2 15.10  Anonymous Referee 2

Q1. Anonymous Referee 1 (15.10):

This paper describes both weak and strong versions of Turing's "imitation game" and some considerations about what might be necessary for a system to pass the strong version. It then goes on to describe the three steps of Turing's "Child-Machine" project and some aspects of what would be involved in achieving parts of these steps. The paper concludes by describing research undertaken by the author and his collaborators on their SOPHIE system. I found all these aspects of the paper -- the historical background, the abilities required to satisfy the strong form of the imitation game, and the description of the SOPHIE system -- very interesting and recommend the paper be accepted.
My comments below are divided into two parts.

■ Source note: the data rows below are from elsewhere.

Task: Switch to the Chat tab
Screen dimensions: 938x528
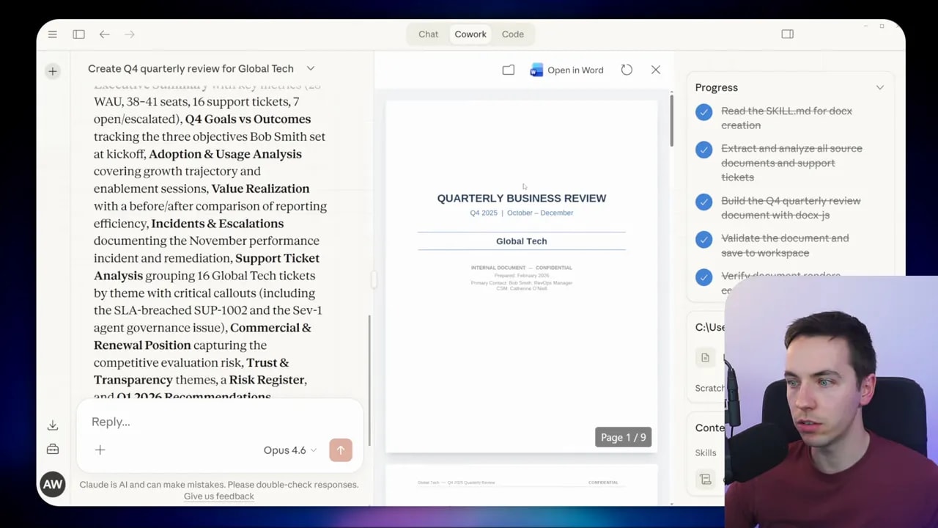Action: click(428, 34)
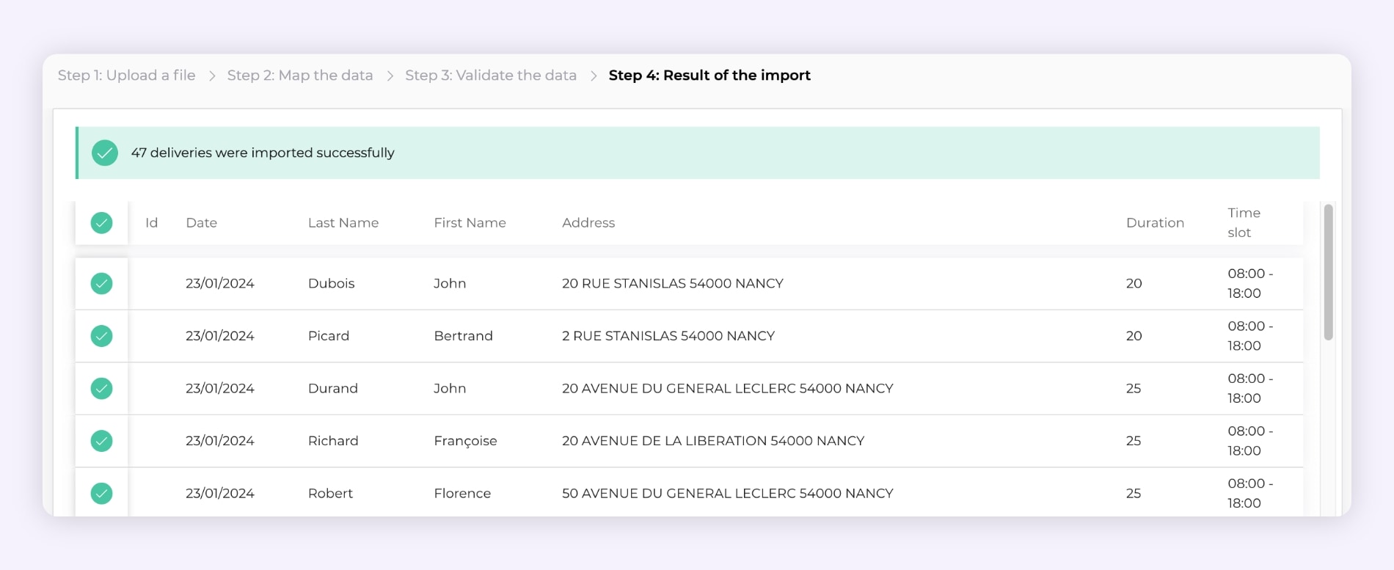The height and width of the screenshot is (570, 1394).
Task: Switch to Step 2: Map the data
Action: (x=300, y=76)
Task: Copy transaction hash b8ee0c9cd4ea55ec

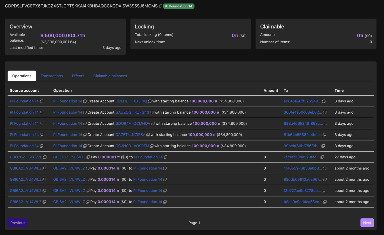Action: [325, 202]
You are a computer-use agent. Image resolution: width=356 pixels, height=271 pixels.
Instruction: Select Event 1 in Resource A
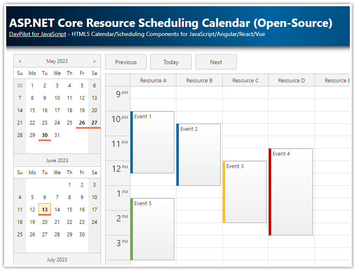(153, 142)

The first part involves some points that I would feel inclined to make as a reviewer of the published version or as a commentator at a workshop in open debate. They flow more from my particular view as an AI researcher than from a consideration about how to improve the manuscript -- which latter, except for a few details that I'll mention in the second part, seems to be quite fine. I do not mean to imply that this first batch of arguments should necessarily influence the final version, but I give them here anyway. (The page numbers used in this review correspond to the numbers that got printed on my Microsoft Word version of the paper.)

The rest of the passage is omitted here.